It's not just Tenet Healthcare Corp.'s hospital portfolio that's getting trimmed. Tenet's top executive is having his job portfolio cut in half, as part of an overhaul of the company's corporate governance that Tenet hopes will win back investors' confidence.
Chief Executive Officer Jeffrey Barbakow will relinquish his title as chairman and leave the Santa Barbara, Calif.-based company's board after the firm's next annual meeting, expected to be no later than October. Three other directors will step down with Barbakow; all four will be replaced by independent directors.
The message of change came as Tenet reported financial results that indicate the devastating effects that changes in its Medicare outlier reimbursements are having on earnings, leading to the company's first quarterly loss since the fourth quarter of its fiscal 1999. For the three months ended Feb. 28, Tenet lost $55 million, or 12 cents per share, compared with profits of $280 million, or 56 cents per share, in fiscal 2002's third quarter. Tenet said its Medicare outlier payments fell to $40 million for the quarter, vs. $191 million in the year-ago quarter.
The corporate governance changes are "in response to our shareholder concerns," Barbakow told investors and analysts during a conference call last week. "Our shareholders voiced the need to change the makeup of our board of directors." He added, "I'm not aware of any public companies in which the CEO is not a member of the board."
It's not clear if Barbakow's situation will be unique, but it is definitely rare for a CEO to be excluded from his company's board, said Cheryl Gustitus, vice president of communications for Institutional Shareholder Services, Rockville, Md., which provides advice on proxy statements and corporate governance.
ISS strongly supports splitting the jobs of chairman and CEO, Gustitus said. "We want to see the chairman run the board and the CEO run the company," she said. Allowing one person to serve as chairman and CEO diminishes the board's ability to oversee management and gives the CEO too much control of the board's deliberations, she added. Estimates of the percentage of U.S. companies that combine the chairman and CEO posts run as high as 80%.
Tenet's series of corporate governance changes follows a string of other restructuring moves that Tenet has announced in recent months as the company has sought to deal with the fallout from its high Medicare outlier payments. Since the uproar about the size of its outlier payments, Tenet has become the target of investigations regarding the outlier payments, antitrust issues and physician matters at two of its California hospitals. The restructuring moves include overhauling management, cutting its divisions to two from three and announcing plans to sell or close 14 hospitals.
Darren Lehrich, a healthcare stock analyst with SunTrust Robinson Humphrey, said Tenet is listening to "strong, passionate input from shareholders" that the company's board needs to be more independent of management. The message is especially resonant because of the serious turmoil at HealthSouth Corp., Birmingham, Ala., which last week also announced measures to make its board more independent , he said. (See related story, p. 6)
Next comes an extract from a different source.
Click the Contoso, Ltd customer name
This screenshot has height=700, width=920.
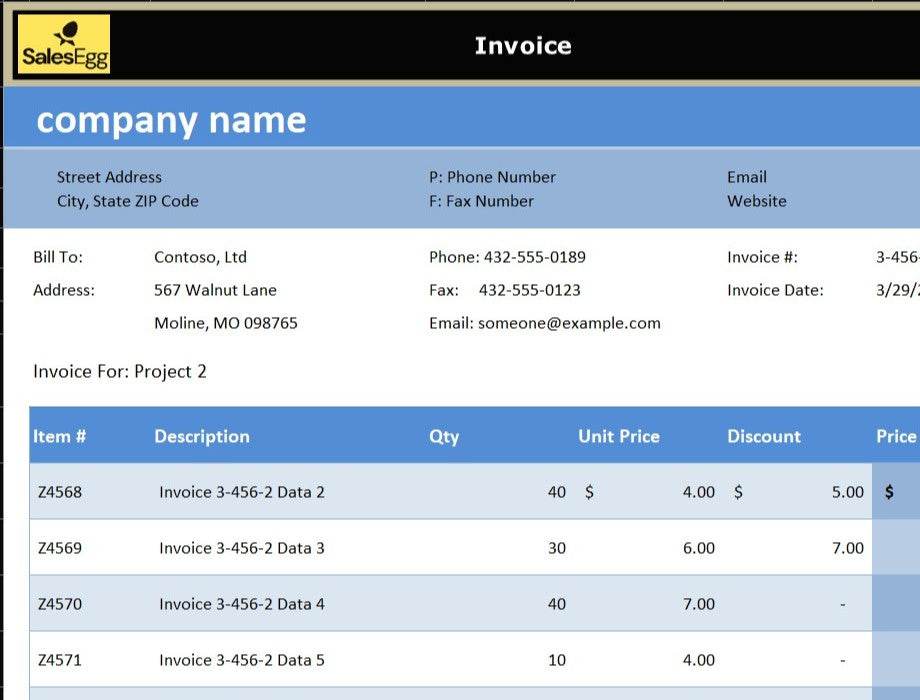click(200, 257)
As for Tenet's earnings, Lehrich said the dramatic reversal of fortune was no surprise. What will be important to watch is how the company fares as it renegotiates managed-care contracts this year, he added.
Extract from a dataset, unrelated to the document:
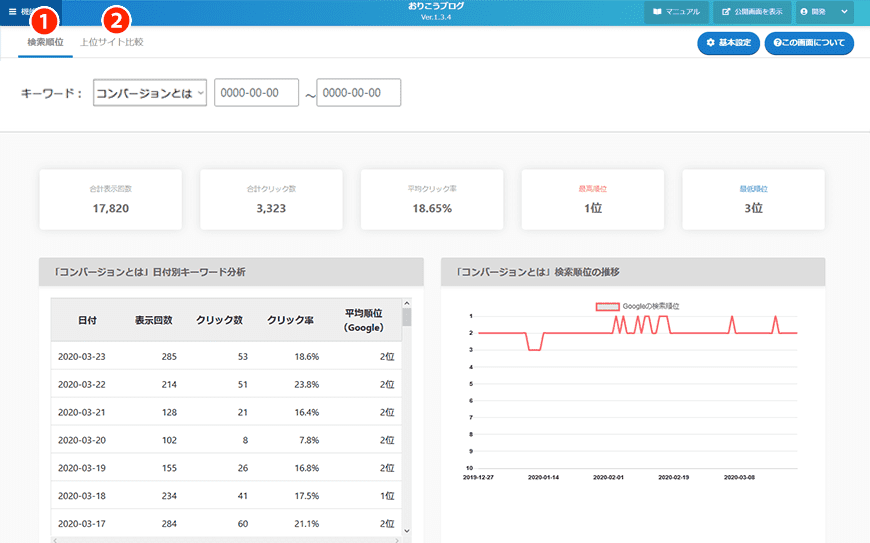Open the keyword dropdown showing コンバージョンとは

(x=149, y=93)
Not all of Tenet's major shareholders have been placated. Tom Tirney, an analyst with American Century Investments, Kansas City, Mo., opened the question-and-answer session of the conference call by caustically congratulating Barbakow for keeping his job, saying it was "a remarkable achievement" for the CEO.
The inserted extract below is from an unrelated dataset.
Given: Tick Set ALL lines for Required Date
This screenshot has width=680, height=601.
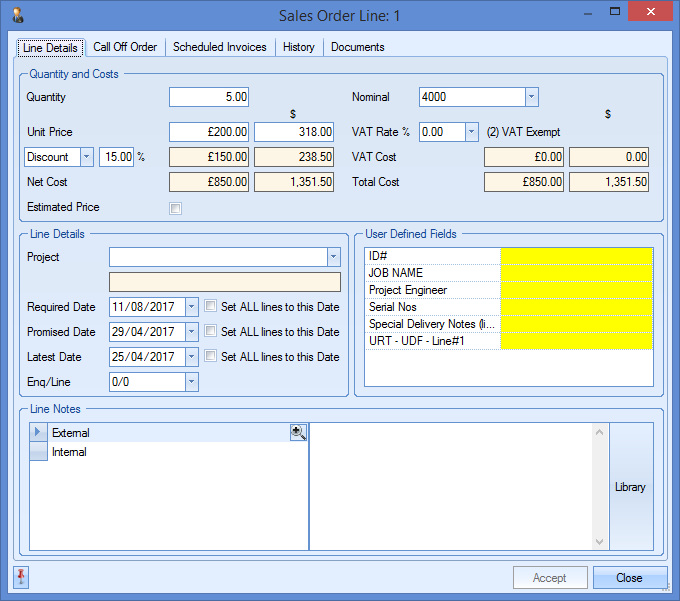Looking at the screenshot, I should point(210,307).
Another shareholder, M. Lee Pearce, also stepped up his criticism of management last week. Pearce has had several dust-ups with Tenet and its predecessor companies. In a news release, he alleged that Tenet could face a liability of up to $6 billion from investigations into its Medicare outlier payments. Also, posted on the Web site for Pearce's self-appointed Tenet Shareholder Committee is an April 7 letter to Tom Scully, administrator of the Centers for Medicare and Medicaid Services, in which Pearce called on the federal government to prosecute Tenet under the False Claims Act, and other civil fraud and criminal laws.
Tenet isn't taking Pearce's criticism lying down. The company filed a securities lawsuit against him in U.S. District Court in Los Angeles last week, accusing him of waging a proxy fight to change the company's board without making the proper filings to do so with the Securities and Exchange Commission. Tenet's complaint said that Pearce's news release fails to disclose "the lack of a reasonable basis" for Pearce's liability claims. Tenet asked the court to issue a preliminary injunction ordering him to follow the proxy provisions of federal securities laws and "to cease making false and misleading statements regarding Tenet."
Gary Cripe, a lawyer for Pearce and the committee, said through a spokesman that he is reviewing the suit, but after an initial reading, "it appears to be without merit."
Despite the furor, Barbakow tried to remain upbeat during last week's conference call. "The core business is solid," he said. "The right management is in place, and we're committed to doing whatever it takes."